OpenRefine Augmenting Activity 3: Using Add Column by Fetching URLs

This tutorial will show you how to use the Add Column by Fetching URLs feature in OpenRefine.

Note: Complete Augmenting Activities 1 & 2 first before attempting this activity.

This tutorial has been developed for OpenRefine version 3.7.5

You may have noticed from Activity 2 that sometimes you searched for a property to add from Wikidata, but got an error. Other times you might want to augment your dataset with data that isn’t provided by a reconciliation service. In both cases, you might want to try calling an API directly through the Add Column by Fetching URLs feature.

The goal of this activity is to try out using the Add Column By Fetching URLs feature by using the Wikidata API to add the property “first line” to our data (the first sentence of a particular book). You could also add the property “first line” using the Add columns from reconciled values... feature, as we did in Activity 2, but we will use this property as an example of a different way to access this data. We will make an API call, and then parse the resulting JSON data for the property information we want. This is a normal workflow when augmenting data with APIs.

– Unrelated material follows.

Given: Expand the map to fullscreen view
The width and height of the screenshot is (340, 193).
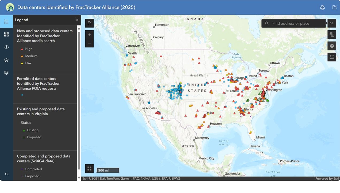Looking at the screenshot, I should pos(89,168).
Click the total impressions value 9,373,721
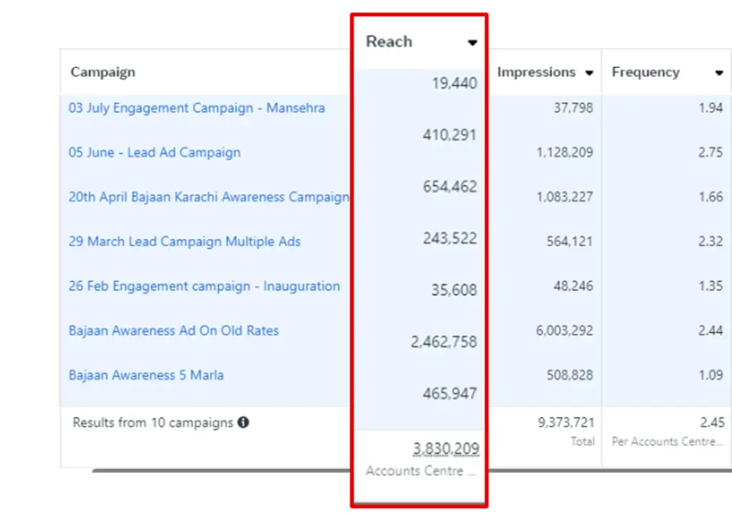 565,422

In this activity, you are going to:

Add a column of JSON data resulting from a Wikidata API call

Parse this JSON data column to obtain the property “first line”

Add a column of JSON data resulting from a Wikidata API call

1. Wikidata not only provides a reconciliation service, but also a web API that we can use. To learn more about how to use this API, google “Wikidata api” to get this page of instructions on how to call this API, see: https://www.wikidata.org/w/api.php.

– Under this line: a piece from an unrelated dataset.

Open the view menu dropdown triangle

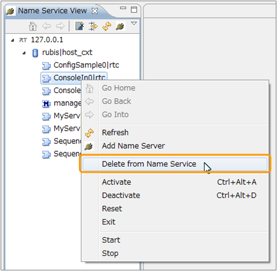click(x=134, y=23)
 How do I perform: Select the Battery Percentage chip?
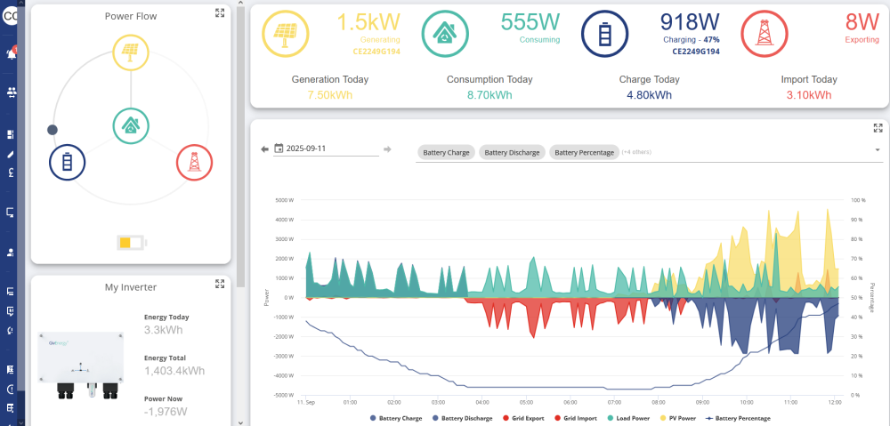click(x=584, y=153)
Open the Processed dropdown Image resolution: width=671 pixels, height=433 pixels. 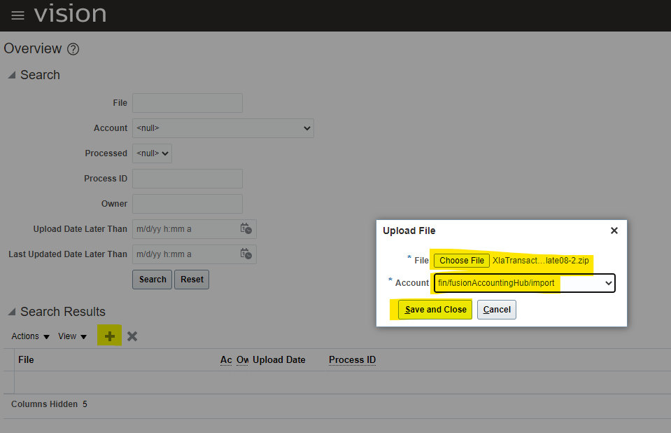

2. We want to “get” some data, so try doing a find (CTRL-F) on this web page for “get”. Scrolling through the list of “get” actions, we should see that there is an action called wbgetentities. If you click on its link, you get a page that describes how to make the API call.
Searching on Wikidata for wbgetentities.

If you scroll to the bottom, you see some examples. We are going to use these examples to formulate our API call.

Wikidata's wbgetentities documentation

3. We used the 4^th example on this page to construct most of this API call. To add the JSON format part, we went back to the main page of the API instructions, and searched for “format”. If you click on the JSON link, you will see a page with more instructions and examples of how to specify JSON format.

Searching on Wikidata's API documentation for information on outputting in JSON format.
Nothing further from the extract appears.